--- WHAT IS REQUIRED ---
Transcribe the line containing "Viewport: 607px width, 742px height." and every line after it, exactly, through the end of the records.

--- RECORD EXTRACTS ---

Segment Open

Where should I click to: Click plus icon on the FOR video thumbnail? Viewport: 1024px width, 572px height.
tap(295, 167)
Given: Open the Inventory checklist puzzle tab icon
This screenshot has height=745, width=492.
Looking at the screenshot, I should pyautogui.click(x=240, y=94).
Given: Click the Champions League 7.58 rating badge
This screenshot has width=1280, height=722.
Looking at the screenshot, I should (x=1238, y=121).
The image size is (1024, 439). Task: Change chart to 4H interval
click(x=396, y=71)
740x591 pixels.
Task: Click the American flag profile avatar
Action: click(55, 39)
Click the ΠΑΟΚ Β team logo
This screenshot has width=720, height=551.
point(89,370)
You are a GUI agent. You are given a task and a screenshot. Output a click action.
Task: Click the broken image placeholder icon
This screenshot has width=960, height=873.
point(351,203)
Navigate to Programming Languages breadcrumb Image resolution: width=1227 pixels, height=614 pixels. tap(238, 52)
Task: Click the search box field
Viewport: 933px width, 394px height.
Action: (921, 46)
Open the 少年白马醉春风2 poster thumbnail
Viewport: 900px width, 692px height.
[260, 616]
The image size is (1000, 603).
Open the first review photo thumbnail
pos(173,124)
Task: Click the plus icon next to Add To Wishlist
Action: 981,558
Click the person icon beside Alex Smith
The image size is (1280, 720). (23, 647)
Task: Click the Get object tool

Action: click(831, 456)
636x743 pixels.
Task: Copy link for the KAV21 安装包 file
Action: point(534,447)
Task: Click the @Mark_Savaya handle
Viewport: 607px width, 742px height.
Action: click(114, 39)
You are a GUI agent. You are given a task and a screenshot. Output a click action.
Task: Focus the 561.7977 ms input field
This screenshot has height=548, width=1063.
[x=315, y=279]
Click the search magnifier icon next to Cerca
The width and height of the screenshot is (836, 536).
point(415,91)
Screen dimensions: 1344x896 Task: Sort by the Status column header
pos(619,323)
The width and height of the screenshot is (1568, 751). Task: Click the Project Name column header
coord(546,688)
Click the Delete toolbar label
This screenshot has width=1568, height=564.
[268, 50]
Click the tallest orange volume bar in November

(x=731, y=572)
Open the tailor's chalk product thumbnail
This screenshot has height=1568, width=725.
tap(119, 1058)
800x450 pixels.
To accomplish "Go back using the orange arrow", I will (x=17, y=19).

Segment Closed

--- RESULT OF THE EXERCISE ---
Viewport: 607px width, 742px height.
Action: click(114, 39)
You are a GUI agent. You are given a task and a screenshot. Output a click action.
Task: Focus the 561.7977 ms input field
This screenshot has height=548, width=1063.
[x=315, y=279]
Click the search magnifier icon next to Cerca
The width and height of the screenshot is (836, 536).
point(415,91)
Screen dimensions: 1344x896 Task: Sort by the Status column header
pos(619,323)
The width and height of the screenshot is (1568, 751). Task: Click the Project Name column header
coord(546,688)
Click the Delete toolbar label
This screenshot has width=1568, height=564.
[268, 50]
Click the tallest orange volume bar in November

(x=731, y=572)
Open the tailor's chalk product thumbnail
This screenshot has height=1568, width=725.
tap(119, 1058)
800x450 pixels.
To accomplish "Go back using the orange arrow", I will (x=17, y=19).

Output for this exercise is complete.